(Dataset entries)

+++

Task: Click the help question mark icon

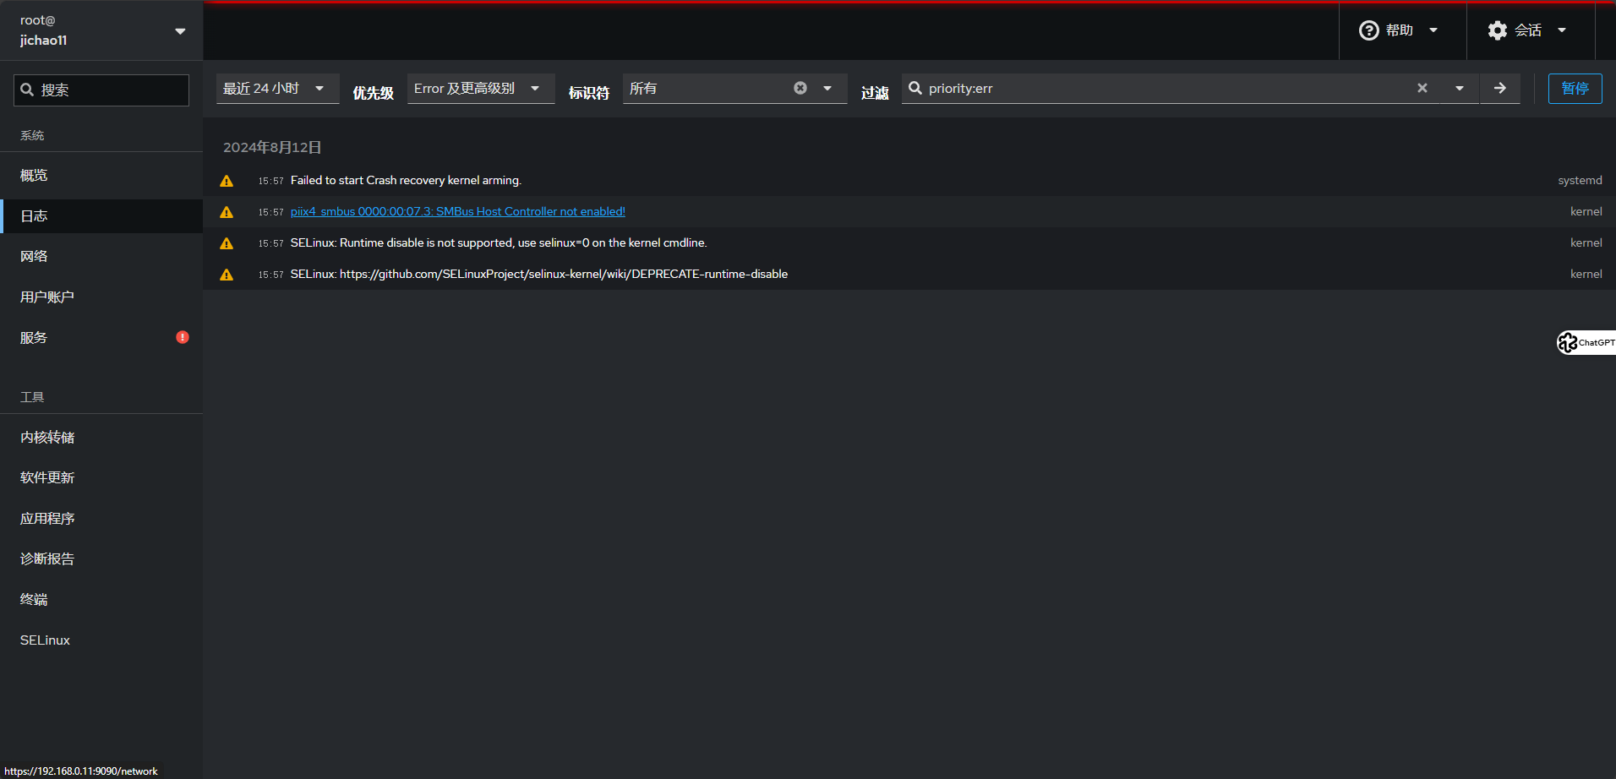Action: click(1368, 30)
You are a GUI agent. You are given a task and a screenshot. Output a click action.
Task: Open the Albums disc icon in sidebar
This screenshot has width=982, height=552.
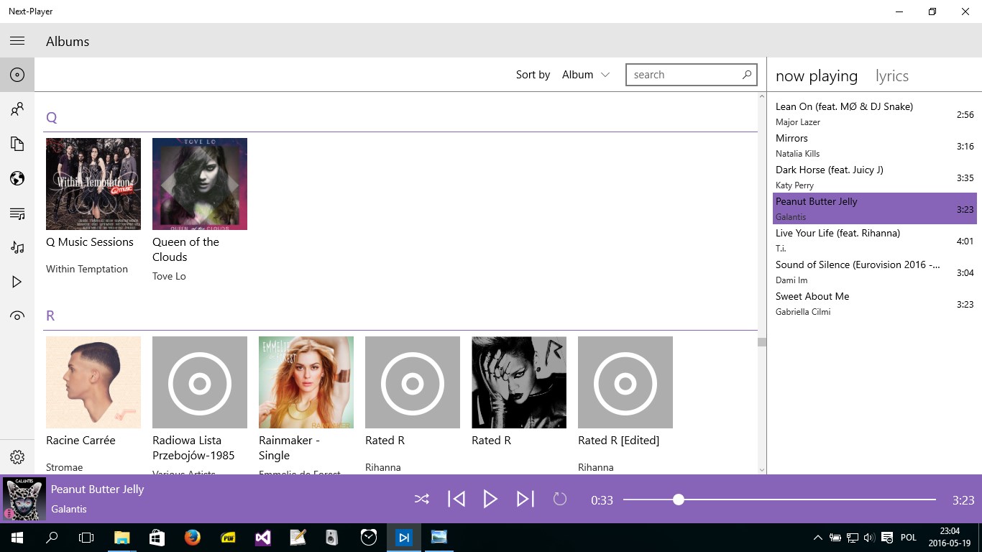point(17,75)
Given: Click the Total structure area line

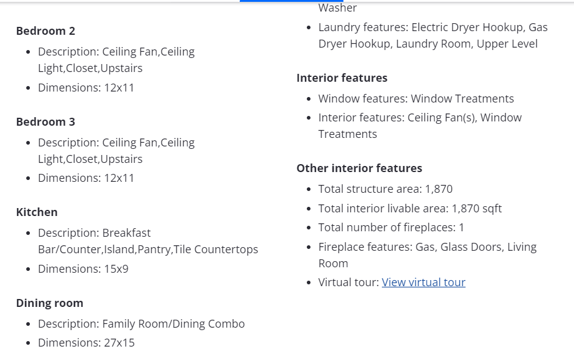Looking at the screenshot, I should (385, 189).
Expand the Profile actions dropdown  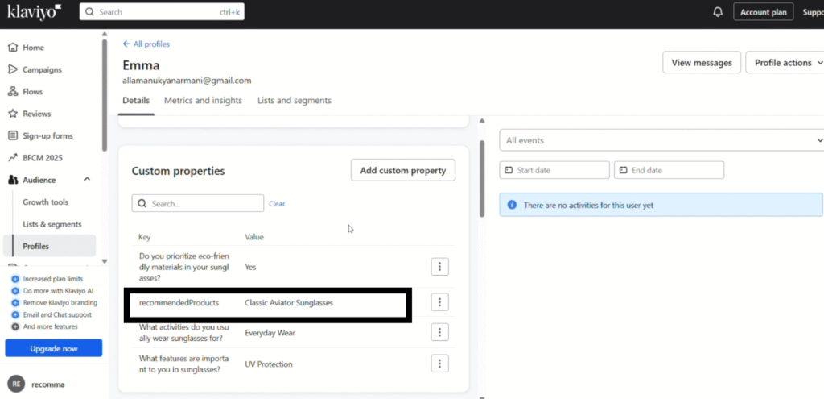coord(788,63)
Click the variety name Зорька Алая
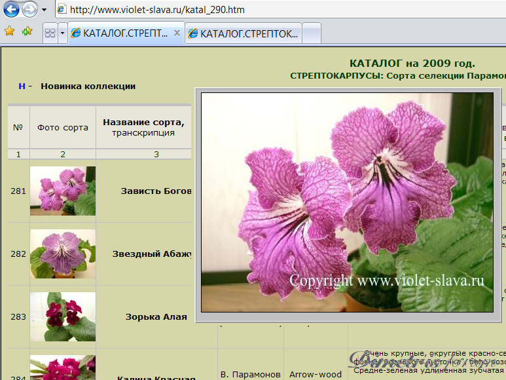 156,316
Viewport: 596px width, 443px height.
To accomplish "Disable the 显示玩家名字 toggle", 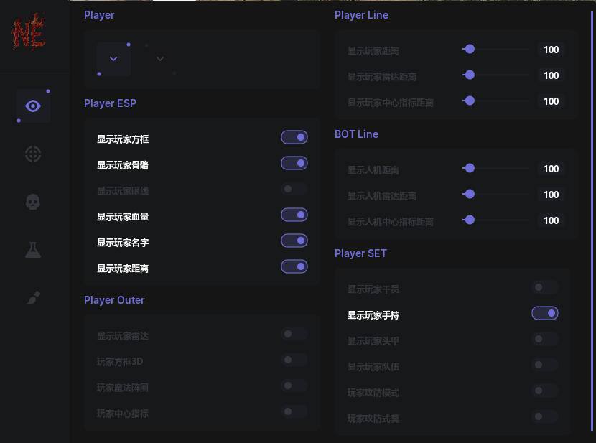I will pos(294,241).
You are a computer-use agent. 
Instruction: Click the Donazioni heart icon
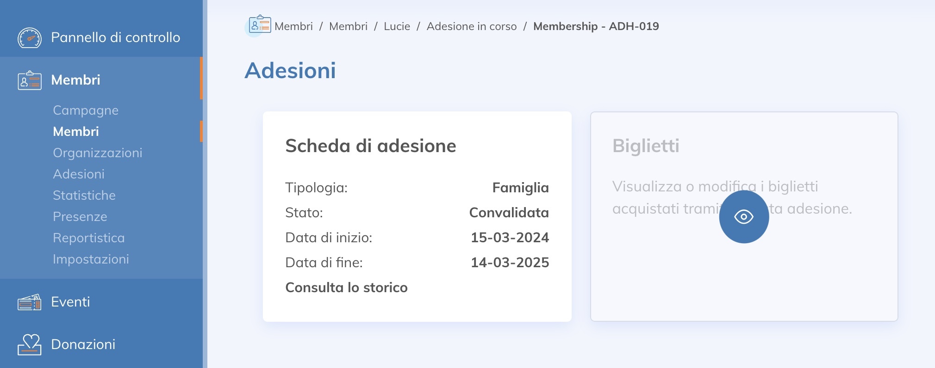click(29, 344)
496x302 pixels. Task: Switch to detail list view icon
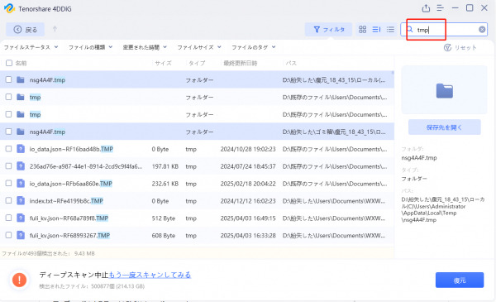tap(376, 30)
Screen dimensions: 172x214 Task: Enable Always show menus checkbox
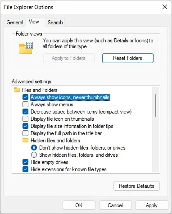(x=25, y=105)
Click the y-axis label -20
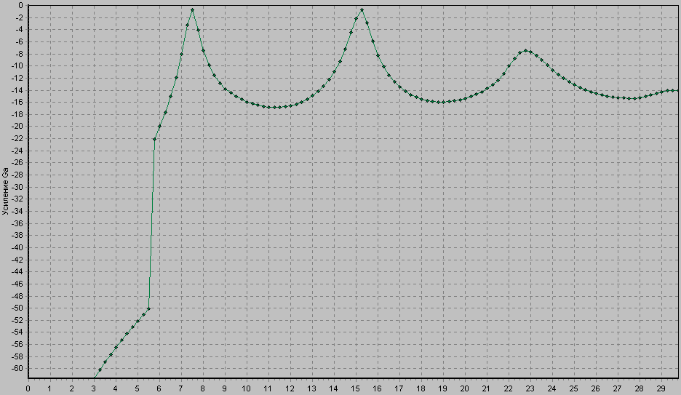The height and width of the screenshot is (395, 681). coord(16,127)
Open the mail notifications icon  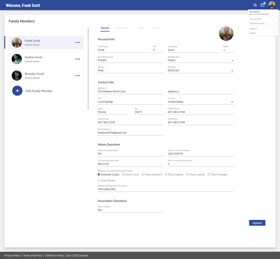coord(263,5)
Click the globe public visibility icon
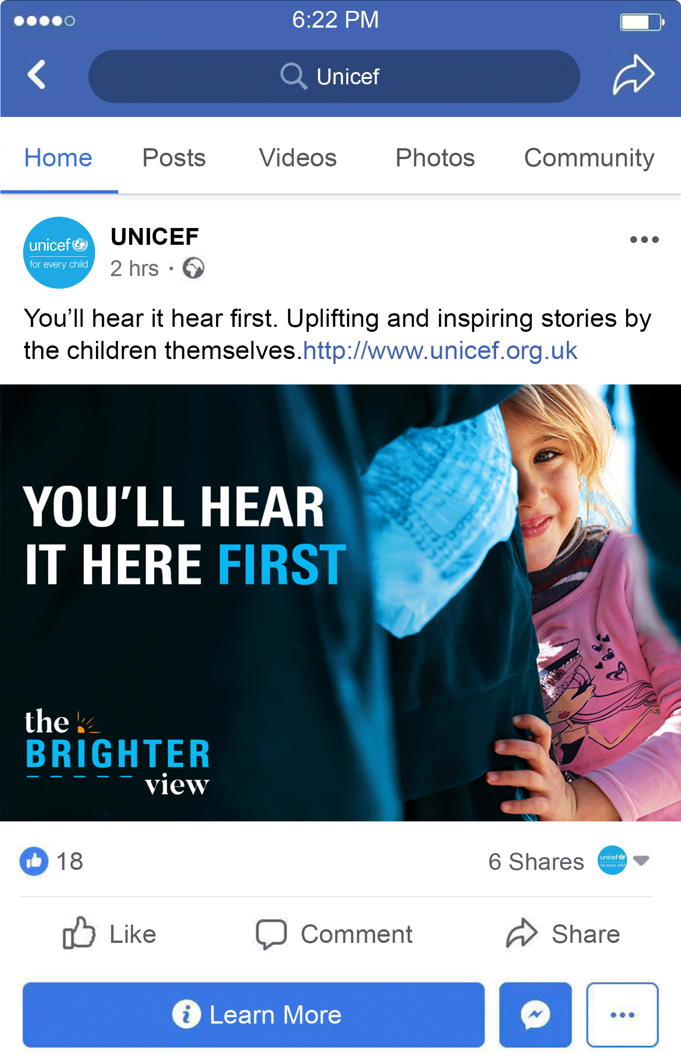 193,268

+++

## Description of the task
Identify the lines above that contain the word "agent", then copy them.

## Completed task
You are a GUI agent. You are given a task and a screenshot. Output a click action.
You are a computer-use agent. 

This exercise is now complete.